Gather each line of the records that contains the word "should", and copy those lines out in full.

### Material shown
•••
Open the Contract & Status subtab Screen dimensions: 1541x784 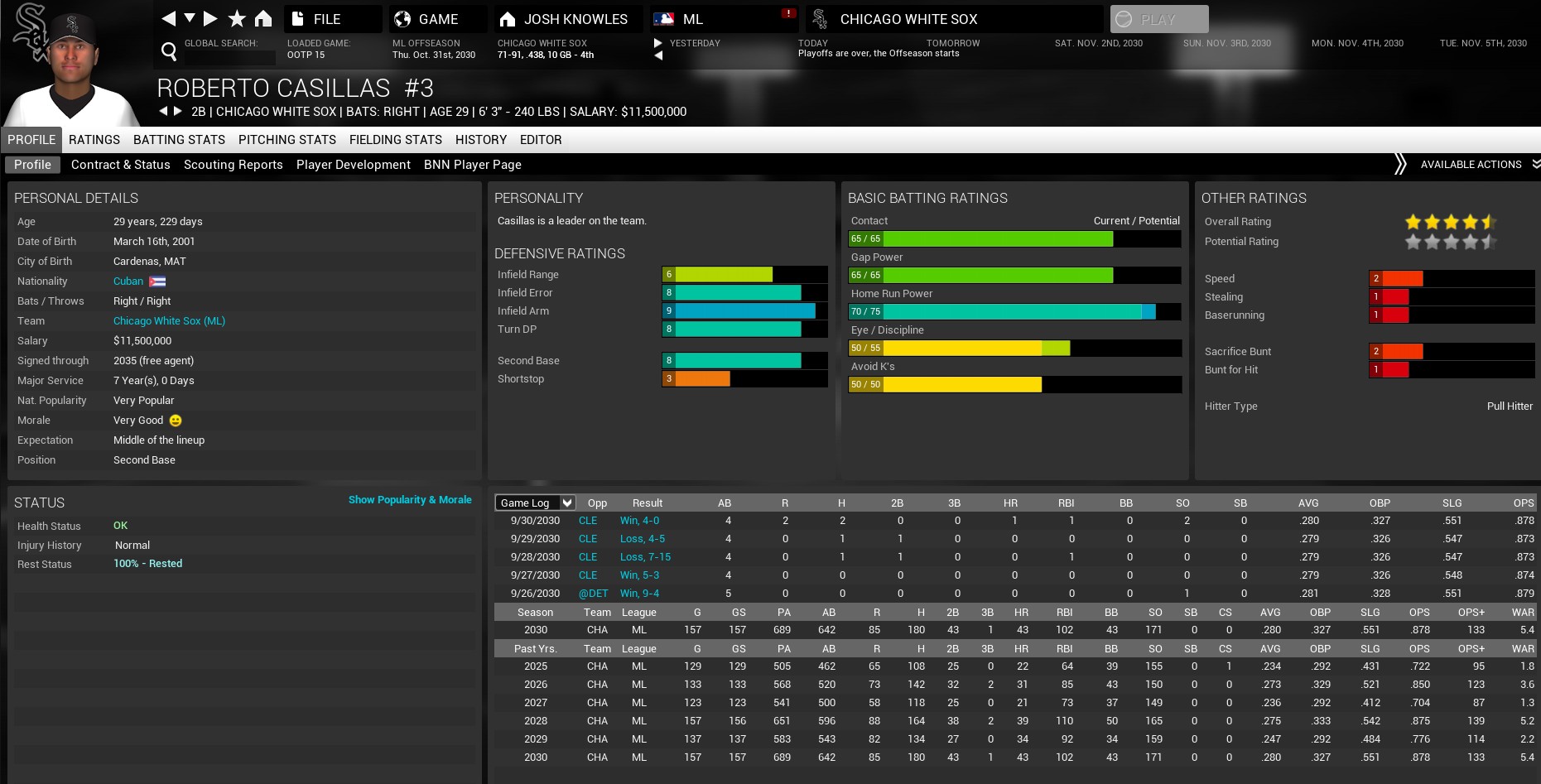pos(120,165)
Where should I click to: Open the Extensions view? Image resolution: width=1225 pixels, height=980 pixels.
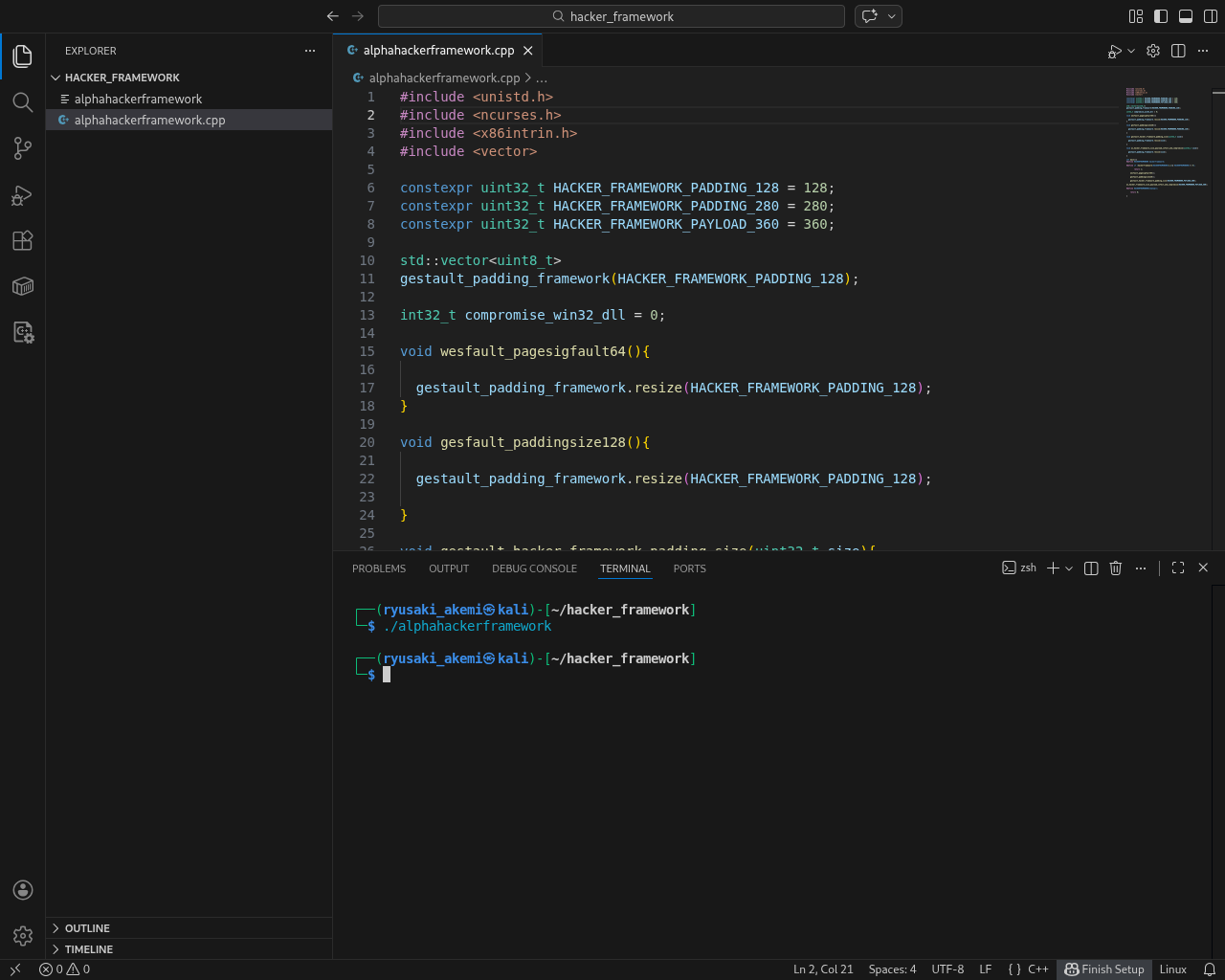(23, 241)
•••
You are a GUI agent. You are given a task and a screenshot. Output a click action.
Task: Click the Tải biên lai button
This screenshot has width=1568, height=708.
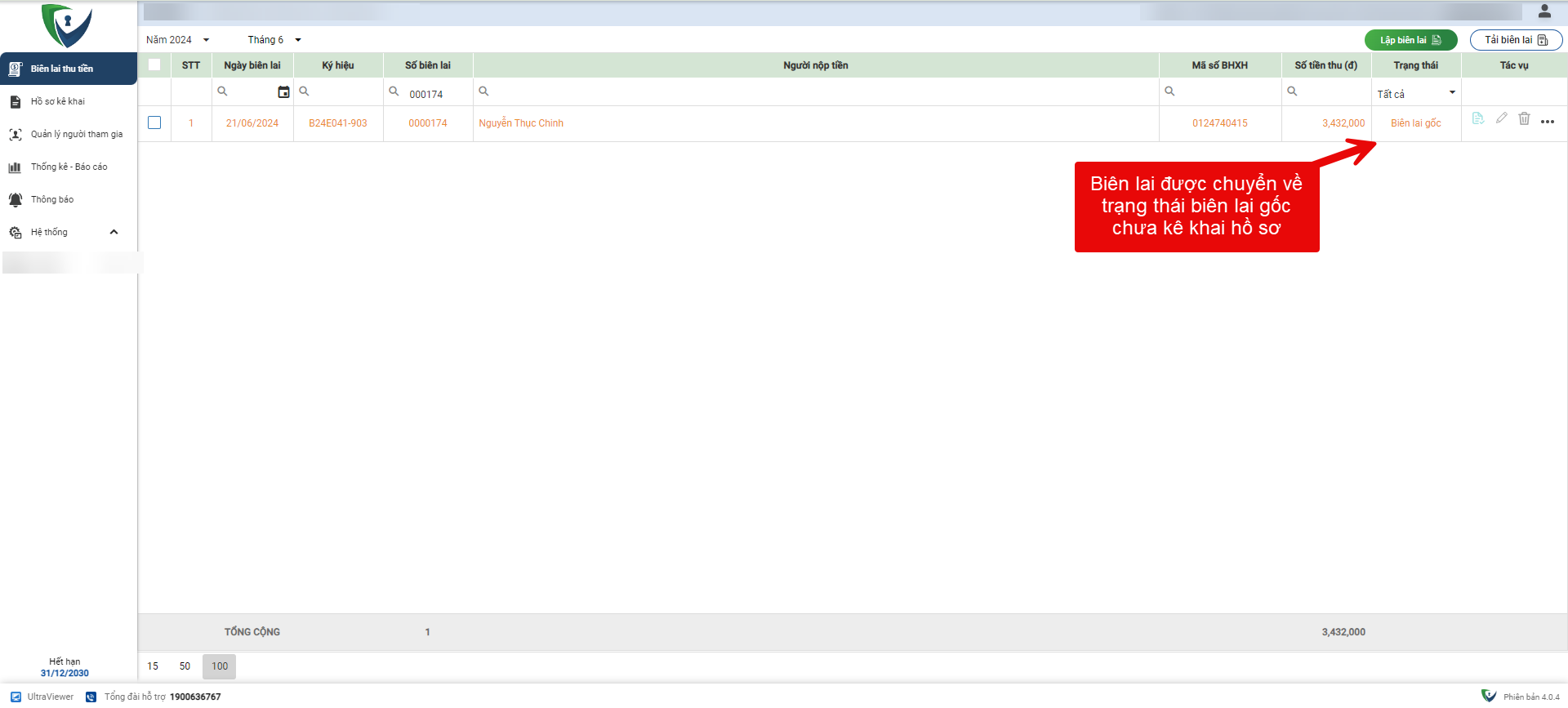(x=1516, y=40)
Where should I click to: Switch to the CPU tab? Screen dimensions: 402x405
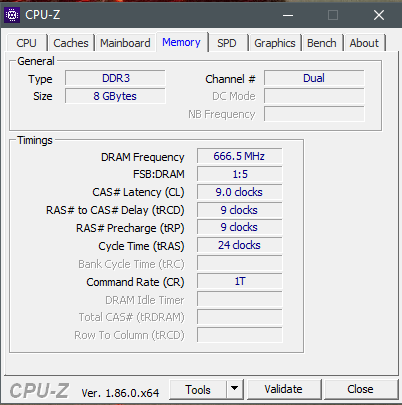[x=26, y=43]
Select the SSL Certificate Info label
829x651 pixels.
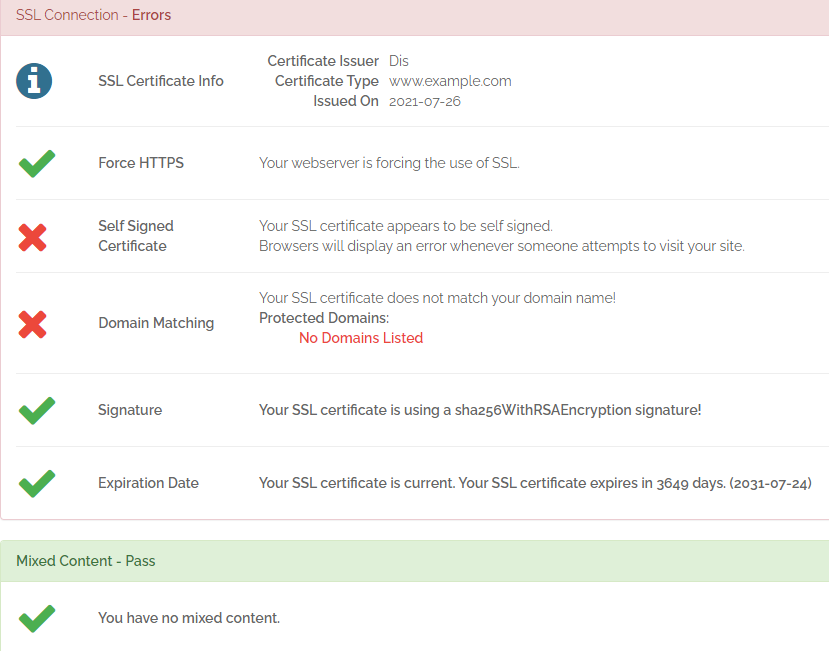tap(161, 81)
•••
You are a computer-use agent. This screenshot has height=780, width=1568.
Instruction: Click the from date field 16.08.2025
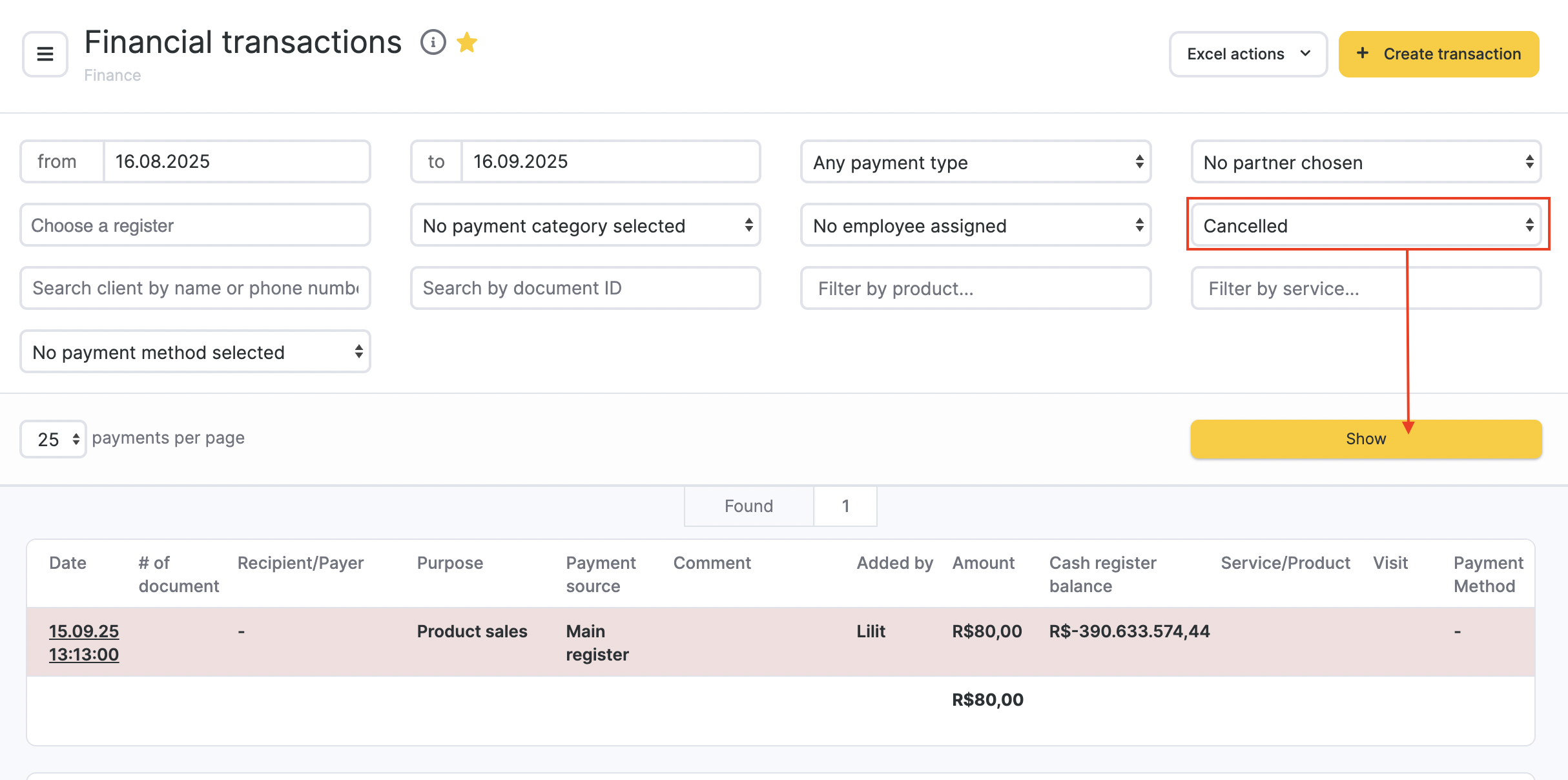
•••
### Worked answer
Where should I click to: Open the Extensions view? Image resolution: width=1225 pixels, height=980 pixels.
Where should I click to: Switch to the CPU tab? Screen dimensions: 402x405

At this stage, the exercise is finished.